◆ Problem to work on
Transcribe every record in full, keeping it exactly the same.

Items listed in a dataset
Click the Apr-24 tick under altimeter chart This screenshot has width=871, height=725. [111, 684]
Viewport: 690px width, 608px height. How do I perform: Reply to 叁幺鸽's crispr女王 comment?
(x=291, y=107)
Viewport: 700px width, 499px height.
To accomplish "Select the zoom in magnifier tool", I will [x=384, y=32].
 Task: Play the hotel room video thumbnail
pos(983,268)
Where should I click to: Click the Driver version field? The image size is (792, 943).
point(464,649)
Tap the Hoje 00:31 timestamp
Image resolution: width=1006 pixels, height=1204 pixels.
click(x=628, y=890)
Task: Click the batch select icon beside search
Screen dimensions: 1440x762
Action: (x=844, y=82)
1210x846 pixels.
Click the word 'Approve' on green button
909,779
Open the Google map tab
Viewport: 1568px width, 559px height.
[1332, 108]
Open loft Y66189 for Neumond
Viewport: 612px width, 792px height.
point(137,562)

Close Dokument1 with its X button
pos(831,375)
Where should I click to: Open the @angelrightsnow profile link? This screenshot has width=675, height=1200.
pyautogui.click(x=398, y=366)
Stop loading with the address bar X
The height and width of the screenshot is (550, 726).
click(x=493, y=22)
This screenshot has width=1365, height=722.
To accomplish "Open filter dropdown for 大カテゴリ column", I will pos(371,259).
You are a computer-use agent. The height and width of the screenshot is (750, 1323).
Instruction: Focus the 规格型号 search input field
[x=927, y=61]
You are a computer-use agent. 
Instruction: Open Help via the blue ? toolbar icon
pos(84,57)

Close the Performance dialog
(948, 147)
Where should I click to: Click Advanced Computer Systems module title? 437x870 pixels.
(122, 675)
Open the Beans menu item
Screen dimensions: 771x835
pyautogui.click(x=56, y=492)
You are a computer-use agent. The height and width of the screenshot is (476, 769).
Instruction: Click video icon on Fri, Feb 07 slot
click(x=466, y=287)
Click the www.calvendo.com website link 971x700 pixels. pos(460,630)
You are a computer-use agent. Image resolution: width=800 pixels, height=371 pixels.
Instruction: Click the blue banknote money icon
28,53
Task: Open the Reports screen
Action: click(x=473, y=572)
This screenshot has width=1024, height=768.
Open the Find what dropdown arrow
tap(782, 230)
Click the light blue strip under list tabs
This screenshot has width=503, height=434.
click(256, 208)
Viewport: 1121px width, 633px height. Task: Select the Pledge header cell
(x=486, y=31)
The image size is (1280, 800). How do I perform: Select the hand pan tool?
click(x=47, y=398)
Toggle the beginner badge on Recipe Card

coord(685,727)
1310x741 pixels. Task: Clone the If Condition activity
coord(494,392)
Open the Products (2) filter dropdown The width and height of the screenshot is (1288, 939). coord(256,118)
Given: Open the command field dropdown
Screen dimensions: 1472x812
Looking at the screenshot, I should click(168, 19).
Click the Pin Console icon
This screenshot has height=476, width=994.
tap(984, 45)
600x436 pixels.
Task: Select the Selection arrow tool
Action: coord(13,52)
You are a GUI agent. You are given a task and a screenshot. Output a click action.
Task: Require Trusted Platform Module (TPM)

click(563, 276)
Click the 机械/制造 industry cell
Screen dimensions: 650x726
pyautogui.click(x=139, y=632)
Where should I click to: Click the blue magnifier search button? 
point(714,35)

◆ Written solution
Click the Apr-24 tick under altimeter chart This screenshot has width=871, height=725. [111, 684]
Viewport: 690px width, 608px height. How do I perform: Reply to 叁幺鸽's crispr女王 comment?
(x=291, y=107)
Viewport: 700px width, 499px height.
To accomplish "Select the zoom in magnifier tool", I will [x=384, y=32].
 Task: Play the hotel room video thumbnail
pos(983,268)
Where should I click to: Click the Driver version field? The image size is (792, 943).
point(464,649)
Tap the Hoje 00:31 timestamp
Image resolution: width=1006 pixels, height=1204 pixels.
click(x=628, y=890)
Task: Click the batch select icon beside search
Screen dimensions: 1440x762
Action: (x=844, y=82)
1210x846 pixels.
Click the word 'Approve' on green button
909,779
Open the Google map tab
Viewport: 1568px width, 559px height.
[1332, 108]
Open loft Y66189 for Neumond
Viewport: 612px width, 792px height.
point(137,562)

Close Dokument1 with its X button
pos(831,375)
Where should I click to: Open the @angelrightsnow profile link? This screenshot has width=675, height=1200.
pyautogui.click(x=398, y=366)
Stop loading with the address bar X
The height and width of the screenshot is (550, 726).
click(x=493, y=22)
This screenshot has width=1365, height=722.
To accomplish "Open filter dropdown for 大カテゴリ column", I will pos(371,259).
You are a computer-use agent. The height and width of the screenshot is (750, 1323).
Instruction: Focus the 规格型号 search input field
[x=927, y=61]
You are a computer-use agent. 
Instruction: Open Help via the blue ? toolbar icon
pos(84,57)

Close the Performance dialog
(948, 147)
Where should I click to: Click Advanced Computer Systems module title? 437x870 pixels.
(122, 675)
Open the Beans menu item
Screen dimensions: 771x835
pyautogui.click(x=56, y=492)
You are a computer-use agent. The height and width of the screenshot is (476, 769).
Instruction: Click video icon on Fri, Feb 07 slot
click(x=466, y=287)
Click the www.calvendo.com website link 971x700 pixels. pos(460,630)
You are a computer-use agent. Image resolution: width=800 pixels, height=371 pixels.
Instruction: Click the blue banknote money icon
28,53
Task: Open the Reports screen
Action: click(x=473, y=572)
This screenshot has width=1024, height=768.
Open the Find what dropdown arrow
tap(782, 230)
Click the light blue strip under list tabs
This screenshot has width=503, height=434.
click(256, 208)
Viewport: 1121px width, 633px height. Task: Select the Pledge header cell
(x=486, y=31)
The image size is (1280, 800). How do I perform: Select the hand pan tool?
click(x=47, y=398)
Toggle the beginner badge on Recipe Card

coord(685,727)
1310x741 pixels. Task: Clone the If Condition activity
coord(494,392)
Open the Products (2) filter dropdown The width and height of the screenshot is (1288, 939). coord(256,118)
Given: Open the command field dropdown
Screen dimensions: 1472x812
Looking at the screenshot, I should click(168, 19).
Click the Pin Console icon
This screenshot has height=476, width=994.
tap(984, 45)
600x436 pixels.
Task: Select the Selection arrow tool
Action: coord(13,52)
You are a GUI agent. You are given a task and a screenshot. Output a click action.
Task: Require Trusted Platform Module (TPM)

click(563, 276)
Click the 机械/制造 industry cell
Screen dimensions: 650x726
pyautogui.click(x=139, y=632)
Where should I click to: Click the blue magnifier search button? 
point(714,35)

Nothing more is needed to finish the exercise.